It is preferred you post one question per thread.
Consider $\displaystyle -2\pi $ gives the same postition as $\displaystyle 0$ so
$\displaystyle \frac{-25\pi}{4} =\frac{(-8-8-8-1)\pi}{4}=\frac{-8\pi}{4}+\frac{-8\pi}{4}+\frac{-8\pi}{4}+\frac{-1\pi}{4}$ $\displaystyle =-2\pi-2\pi-2\pi-\frac{\pi}{4} = -\frac{\pi}{4}$
Yes, but you're still using equals signs where they shouldn't be used...
Anyway, Question 2 is correct.
In Question 3, you have $\displaystyle \sin{\theta}$ correct. For the rest you could have used the identities:
$\displaystyle \sin^2{\theta} + \cos^2{\theta} = 1$
$\displaystyle \frac{\sin{\theta}}{\cos{\theta}} = \tan{\theta}$
$\displaystyle \tan^2{\theta} + 1 = \sec^2{\theta}$
$\displaystyle \cot{\theta} = \frac{1}{\tan{\theta}}$.

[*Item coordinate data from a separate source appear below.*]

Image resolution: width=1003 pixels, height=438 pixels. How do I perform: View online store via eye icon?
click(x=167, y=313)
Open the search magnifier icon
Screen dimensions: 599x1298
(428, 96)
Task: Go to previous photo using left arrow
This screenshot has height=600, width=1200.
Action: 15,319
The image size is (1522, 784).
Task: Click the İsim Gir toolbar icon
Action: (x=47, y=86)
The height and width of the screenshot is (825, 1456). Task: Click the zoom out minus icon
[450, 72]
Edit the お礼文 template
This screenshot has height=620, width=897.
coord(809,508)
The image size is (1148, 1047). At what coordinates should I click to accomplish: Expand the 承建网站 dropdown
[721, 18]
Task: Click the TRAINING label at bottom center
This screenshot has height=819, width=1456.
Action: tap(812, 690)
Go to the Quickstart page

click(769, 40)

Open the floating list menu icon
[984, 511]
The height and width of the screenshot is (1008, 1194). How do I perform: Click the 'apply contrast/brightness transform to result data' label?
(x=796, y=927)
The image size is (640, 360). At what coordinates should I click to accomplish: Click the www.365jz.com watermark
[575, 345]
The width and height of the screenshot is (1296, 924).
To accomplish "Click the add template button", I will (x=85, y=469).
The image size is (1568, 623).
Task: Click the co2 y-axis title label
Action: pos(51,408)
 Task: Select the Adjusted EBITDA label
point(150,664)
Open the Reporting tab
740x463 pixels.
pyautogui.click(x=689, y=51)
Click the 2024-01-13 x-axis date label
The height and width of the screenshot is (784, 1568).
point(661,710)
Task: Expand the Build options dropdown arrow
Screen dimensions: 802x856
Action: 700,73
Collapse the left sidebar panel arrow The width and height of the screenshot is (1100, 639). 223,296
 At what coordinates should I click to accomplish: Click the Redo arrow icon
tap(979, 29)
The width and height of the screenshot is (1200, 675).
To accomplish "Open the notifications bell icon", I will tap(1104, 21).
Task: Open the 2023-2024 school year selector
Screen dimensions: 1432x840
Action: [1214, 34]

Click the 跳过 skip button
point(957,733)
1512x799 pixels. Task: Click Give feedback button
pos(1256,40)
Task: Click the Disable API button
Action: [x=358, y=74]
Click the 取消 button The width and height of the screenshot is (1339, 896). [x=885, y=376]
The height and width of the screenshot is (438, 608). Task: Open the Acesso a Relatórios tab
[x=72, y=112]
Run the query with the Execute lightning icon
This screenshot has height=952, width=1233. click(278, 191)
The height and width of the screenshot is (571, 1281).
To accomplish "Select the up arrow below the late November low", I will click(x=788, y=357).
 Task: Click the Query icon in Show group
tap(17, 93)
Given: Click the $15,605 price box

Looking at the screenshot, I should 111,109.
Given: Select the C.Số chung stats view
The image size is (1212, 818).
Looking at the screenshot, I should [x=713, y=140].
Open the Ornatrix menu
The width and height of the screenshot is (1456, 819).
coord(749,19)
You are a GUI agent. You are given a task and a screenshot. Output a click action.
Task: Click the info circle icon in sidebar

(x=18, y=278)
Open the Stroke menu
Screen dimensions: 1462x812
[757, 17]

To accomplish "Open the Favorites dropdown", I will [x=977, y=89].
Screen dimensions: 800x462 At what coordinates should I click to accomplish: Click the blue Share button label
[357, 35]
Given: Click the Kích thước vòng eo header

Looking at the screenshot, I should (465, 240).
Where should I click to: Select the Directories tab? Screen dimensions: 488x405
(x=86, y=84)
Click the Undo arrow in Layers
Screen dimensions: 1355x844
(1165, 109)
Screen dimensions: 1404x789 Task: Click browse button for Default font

If you were going to use the triangle, you have used Pythagoras' Theorem incorrectly.
It should be $\displaystyle A^2 = H^2 - O^2$. You added them.
Your Question 4 and 5 are correct.
Q. 6. (a) is correct but I would have done
$\displaystyle \csc{\frac{\pi}{3}} = \frac{1}{\sin{\frac{\pi}{3}}} = \frac{1}{\sin{60^{\circ}}}$.
(b) is correct.
Q. 7. Remember that $\displaystyle \sec^2{\frac{\pi}{6}} = \frac{1}{\cos^2{\frac{\pi}{6}}} = \frac{1}{\left(\frac{\sqrt{3}}{2}\right)^2} = \frac{1}{\frac{3}{4}} = \frac{4}{3}$.
So $\displaystyle \sec^2{\frac{\pi}{3}} - 4 = \frac{4}{3} - 4 = \frac{4}{3} - \frac{12}{3} = -\frac{8}{3}$.